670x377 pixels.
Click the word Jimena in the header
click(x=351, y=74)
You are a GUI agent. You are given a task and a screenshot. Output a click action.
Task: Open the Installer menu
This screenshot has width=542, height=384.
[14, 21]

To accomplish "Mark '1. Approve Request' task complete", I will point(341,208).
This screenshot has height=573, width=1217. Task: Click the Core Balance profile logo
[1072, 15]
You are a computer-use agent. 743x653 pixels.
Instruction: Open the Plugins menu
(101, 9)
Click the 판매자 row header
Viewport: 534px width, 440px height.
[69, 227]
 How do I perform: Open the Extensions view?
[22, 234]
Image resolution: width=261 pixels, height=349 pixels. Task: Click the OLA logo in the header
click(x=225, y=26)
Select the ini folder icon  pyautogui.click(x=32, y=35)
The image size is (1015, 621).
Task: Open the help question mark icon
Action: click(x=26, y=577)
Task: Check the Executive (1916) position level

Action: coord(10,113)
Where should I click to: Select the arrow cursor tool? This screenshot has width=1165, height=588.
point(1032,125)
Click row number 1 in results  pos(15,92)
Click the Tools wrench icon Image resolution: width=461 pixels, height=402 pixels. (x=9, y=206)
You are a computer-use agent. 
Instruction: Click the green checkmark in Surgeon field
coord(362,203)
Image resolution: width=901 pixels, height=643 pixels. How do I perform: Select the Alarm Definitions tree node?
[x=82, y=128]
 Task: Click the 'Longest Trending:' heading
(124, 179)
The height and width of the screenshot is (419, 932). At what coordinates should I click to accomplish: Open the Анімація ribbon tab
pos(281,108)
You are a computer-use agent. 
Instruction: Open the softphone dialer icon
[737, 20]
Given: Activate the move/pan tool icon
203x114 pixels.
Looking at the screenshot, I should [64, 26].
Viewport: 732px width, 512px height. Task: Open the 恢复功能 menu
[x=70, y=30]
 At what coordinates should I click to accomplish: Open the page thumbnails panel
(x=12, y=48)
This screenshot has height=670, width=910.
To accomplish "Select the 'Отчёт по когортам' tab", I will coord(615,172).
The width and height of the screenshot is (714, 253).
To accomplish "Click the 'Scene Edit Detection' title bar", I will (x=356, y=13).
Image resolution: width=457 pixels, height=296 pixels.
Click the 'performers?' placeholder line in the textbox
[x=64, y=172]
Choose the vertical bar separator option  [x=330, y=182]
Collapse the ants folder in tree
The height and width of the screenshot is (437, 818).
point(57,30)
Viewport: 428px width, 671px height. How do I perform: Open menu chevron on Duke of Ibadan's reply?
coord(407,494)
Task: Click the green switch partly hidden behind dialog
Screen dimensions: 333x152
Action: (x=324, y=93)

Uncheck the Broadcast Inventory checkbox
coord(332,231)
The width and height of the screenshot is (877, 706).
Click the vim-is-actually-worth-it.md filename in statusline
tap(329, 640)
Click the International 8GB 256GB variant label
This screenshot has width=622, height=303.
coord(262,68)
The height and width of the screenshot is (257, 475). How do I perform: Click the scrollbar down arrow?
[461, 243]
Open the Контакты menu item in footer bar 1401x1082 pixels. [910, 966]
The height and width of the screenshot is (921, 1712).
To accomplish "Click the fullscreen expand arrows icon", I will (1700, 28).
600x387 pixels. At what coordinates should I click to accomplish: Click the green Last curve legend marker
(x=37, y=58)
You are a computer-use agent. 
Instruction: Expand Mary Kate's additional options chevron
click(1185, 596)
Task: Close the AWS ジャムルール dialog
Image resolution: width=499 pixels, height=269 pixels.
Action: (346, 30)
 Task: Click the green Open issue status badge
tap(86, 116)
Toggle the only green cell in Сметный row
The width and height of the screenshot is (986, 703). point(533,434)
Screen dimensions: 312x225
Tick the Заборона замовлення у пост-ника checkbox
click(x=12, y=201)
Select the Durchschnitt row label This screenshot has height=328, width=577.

AIM »
Can you reproduce the records starting at the line that contains "Uncheck the Broadcast Inventory checkbox" and ending at the line that contains "coord(262,68)", requests included, with every coordinate in the answers scaled by 2.05 and rounded to a whole number (halves round up)? Give only those lines.

RESPONSE »
Uncheck the Broadcast Inventory checkbox
coord(681,474)
The width and height of the screenshot is (877, 706).
Click the vim-is-actually-worth-it.md filename in statusline
tap(674, 1312)
Click the International 8GB 256GB variant label
This screenshot has width=622, height=303.
coord(537,139)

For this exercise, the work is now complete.